> **WHAT TO WORK ON**:
Rewrite the entries below as a JSON list of strings with one string per line, leaving out blank lines.

> **PROVIDED MATERIAL**:
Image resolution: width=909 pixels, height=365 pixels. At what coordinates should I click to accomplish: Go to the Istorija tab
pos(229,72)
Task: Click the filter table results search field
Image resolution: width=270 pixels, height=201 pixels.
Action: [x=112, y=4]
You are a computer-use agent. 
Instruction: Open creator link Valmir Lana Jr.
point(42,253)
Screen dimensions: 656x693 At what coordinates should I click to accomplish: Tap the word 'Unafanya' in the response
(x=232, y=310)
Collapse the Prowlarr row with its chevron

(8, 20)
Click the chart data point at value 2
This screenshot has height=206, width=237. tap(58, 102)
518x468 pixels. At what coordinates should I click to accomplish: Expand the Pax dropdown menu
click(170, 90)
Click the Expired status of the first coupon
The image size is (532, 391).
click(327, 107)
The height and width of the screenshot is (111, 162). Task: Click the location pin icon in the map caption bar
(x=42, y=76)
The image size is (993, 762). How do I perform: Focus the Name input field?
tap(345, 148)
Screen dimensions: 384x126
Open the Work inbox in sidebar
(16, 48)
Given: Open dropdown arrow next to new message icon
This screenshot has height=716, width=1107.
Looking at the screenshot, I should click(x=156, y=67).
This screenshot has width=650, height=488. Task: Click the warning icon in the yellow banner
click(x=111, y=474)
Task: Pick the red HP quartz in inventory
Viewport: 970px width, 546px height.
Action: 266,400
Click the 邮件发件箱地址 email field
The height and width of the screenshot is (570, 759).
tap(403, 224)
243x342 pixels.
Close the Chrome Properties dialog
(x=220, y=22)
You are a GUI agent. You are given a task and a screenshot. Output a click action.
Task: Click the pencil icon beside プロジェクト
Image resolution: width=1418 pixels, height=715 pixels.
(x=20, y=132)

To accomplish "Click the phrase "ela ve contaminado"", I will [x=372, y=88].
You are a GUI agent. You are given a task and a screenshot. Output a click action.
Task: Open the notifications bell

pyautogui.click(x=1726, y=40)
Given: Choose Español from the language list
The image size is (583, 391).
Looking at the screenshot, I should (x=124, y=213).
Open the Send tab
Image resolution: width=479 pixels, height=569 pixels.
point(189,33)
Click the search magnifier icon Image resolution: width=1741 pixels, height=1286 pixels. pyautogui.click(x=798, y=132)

> **IN RESPONSE**:
[
  "Image resolution: width=909 pixels, height=365 pixels. At what coordinates should I click to accomplish: Go to the Istorija tab",
  "pos(229,72)",
  "Task: Click the filter table results search field",
  "Image resolution: width=270 pixels, height=201 pixels.",
  "Action: [x=112, y=4]",
  "You are a computer-use agent. ",
  "Instruction: Open creator link Valmir Lana Jr.",
  "point(42,253)",
  "Screen dimensions: 656x693 At what coordinates should I click to accomplish: Tap the word 'Unafanya' in the response",
  "(x=232, y=310)",
  "Collapse the Prowlarr row with its chevron",
  "(8, 20)",
  "Click the chart data point at value 2",
  "This screenshot has height=206, width=237. tap(58, 102)",
  "518x468 pixels. At what coordinates should I click to accomplish: Expand the Pax dropdown menu",
  "click(170, 90)",
  "Click the Expired status of the first coupon",
  "The image size is (532, 391).",
  "click(327, 107)",
  "The height and width of the screenshot is (111, 162). Task: Click the location pin icon in the map caption bar",
  "(x=42, y=76)",
  "The image size is (993, 762). How do I perform: Focus the Name input field?",
  "tap(345, 148)",
  "Screen dimensions: 384x126",
  "Open the Work inbox in sidebar",
  "(16, 48)",
  "Given: Open dropdown arrow next to new message icon",
  "This screenshot has height=716, width=1107.",
  "Looking at the screenshot, I should click(x=156, y=67).",
  "This screenshot has width=650, height=488. Task: Click the warning icon in the yellow banner",
  "click(x=111, y=474)",
  "Task: Pick the red HP quartz in inventory",
  "Viewport: 970px width, 546px height.",
  "Action: 266,400",
  "Click the 邮件发件箱地址 email field",
  "The height and width of the screenshot is (570, 759).",
  "tap(403, 224)",
  "243x342 pixels.",
  "Close the Chrome Properties dialog",
  "(x=220, y=22)",
  "You are a GUI agent. You are given a task and a screenshot. Output a click action.",
  "Task: Click the pencil icon beside プロジェクト",
  "Image resolution: width=1418 pixels, height=715 pixels.",
  "(x=20, y=132)",
  "To accomplish \"Click the phrase \"ela ve contaminado\"\", I will [x=372, y=88].",
  "You are a GUI agent. You are given a task and a screenshot. Output a click action.",
  "Task: Open the notifications bell",
  "pyautogui.click(x=1726, y=40)",
  "Given: Choose Español from the language list",
  "The image size is (583, 391).",
  "Looking at the screenshot, I should (x=124, y=213).",
  "Open the Send tab",
  "Image resolution: width=479 pixels, height=569 pixels.",
  "point(189,33)",
  "Click the search magnifier icon Image resolution: width=1741 pixels, height=1286 pixels. pyautogui.click(x=798, y=132)"
]